**Reading passage**:
● ● ●
# what would you do with this gun...



## On a call (Mar 3, 2010)

I have a .22 mag revolver a S&W 8". I posted questions asking if they are worth the use...and rifle wise I have heard YES. However I am wanting to set up my revolver. If I am going to shoot it at night and possible long day shots how would you set it up with as far as a scope, red dot, x dot, etc....any thoughts ?? Maybe I should just leave it at home ??


----------



## youngdon (Mar 10, 2010)

For night time a laser sounds real cool, however daytime use is rather limited. I would opt for a relativly low power scope perhaps in the 4x range. Do you have adjustable sights ?


----------



## On a call (Mar 3, 2010)

Yes good sights however they are normal sights. Just like you would expect to see on a stock Smith & Wesson. I have looked through pistel scopes but never use any so I hate to just up and buy somthing that I might not like later.


----------



## youngdon (Mar 10, 2010)

Is this a model 48 ? Will this gun accept bases and rings or do you need to have it drilled and tapped ? Pistol scopes IMO are indispensable past 50 yds and for critical shot placement a bit closer than that, say 25-30 especially in poor light.


----------



## On a call (Mar 3, 2010)

I can shoot my 44 mag 629 S&W 6" out to about 100 yard and hit a paper plate most every shot. That is with a rest and using sights. I am guessing the 22 mag will have simular results ?

I have a red dot on a 20 gage and like it...but never tried anything like that on a handgun.

So Don...what has you up early today


----------



## youngdon (Mar 10, 2010)

Just got woke up and couldn't sleep, so I decided see what was going on. I know it was about 7am for you. hows the weather there today?
I'd say that for daytime use you are good to go with the Irons you have, but for nighttime situations a little magnification might help.


----------



## On a call (Mar 3, 2010)

Yes I am with you on the magnification I have always enjoyed use of a good scope. However when I have looked through hand gun scopes I think...junk. Not that they are crappy...just that I have a hard time seeing well through them.

I like my 50 mm scopes lots of eye releif and not much of that seeing half of the objective lens. Perhaps I need to look through better scopes for the hand gun ??

So...back or onto the Cabela's store in Dundee. ( did you hear about the tornado ? )


----------



## youngdon (Mar 10, 2010)

No ! what tornado ?

Look through a leupold handgun scope, I wouldn't guess that you'd want more than a 4 power unless you want to switch between something with a longer range than a 22mag.


----------



## On a call (Mar 3, 2010)

Nope...once a gun is scoped I seldom switch it off. I will take a look, thanks.

Yes Dundee and Cabela's were hit. No one was killed but alot of damage. There were a few others in the area one of which killed 4 people east of Toledo. This was about 4 weeks ago or so.


----------



## 525fittertct (Mar 7, 2010)

.22 mag is what i grew up shooting so day shooting is for me anyway is iron sights and i dont hunt at night but a .22 mag pistol at night is what i would use.


----------



## On a call (Mar 3, 2010)

525fittertct said:


> .22 mag is what i grew up shooting so day shooting is for me anyway is iron sights and i dont hunt at night but a .22 mag pistol at night is what i would use.


At what range are you able to shoot your gun. What type of loads and bullet weight are you using. Are you shooting factory sights ? Any experience with shooting yotes with your gun ? Sorry for the quesitons...I just would like to do it right.

Thanks.


----------



## 525fittertct (Mar 7, 2010)
● ● ●
**Data lines**:

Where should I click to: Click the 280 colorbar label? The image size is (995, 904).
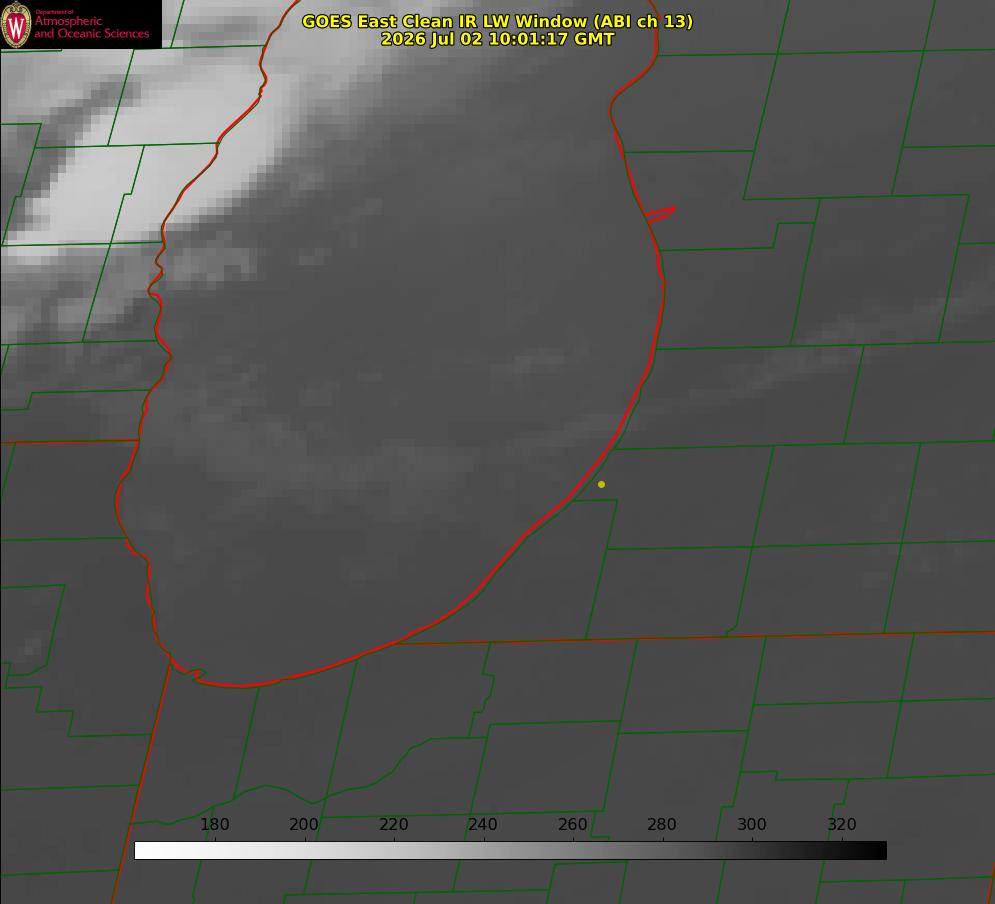662,824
● ● ●
**What you should do**:
Answer from the forum thread above about setting up the .22 mag revolver.
(a) What scope power range does youngdon first suggest for the revolver?
(b) At about what distance can the original poster hit a paper plate with the 44 mag 629?
(c) Where did the tornado that killed 4 people strike?

**Solution for this problem**:
(a) A relatively low power scope, perhaps in the 4x range.
(b) About 100 yards, using a rest and the sights.
(c) East of Toledo.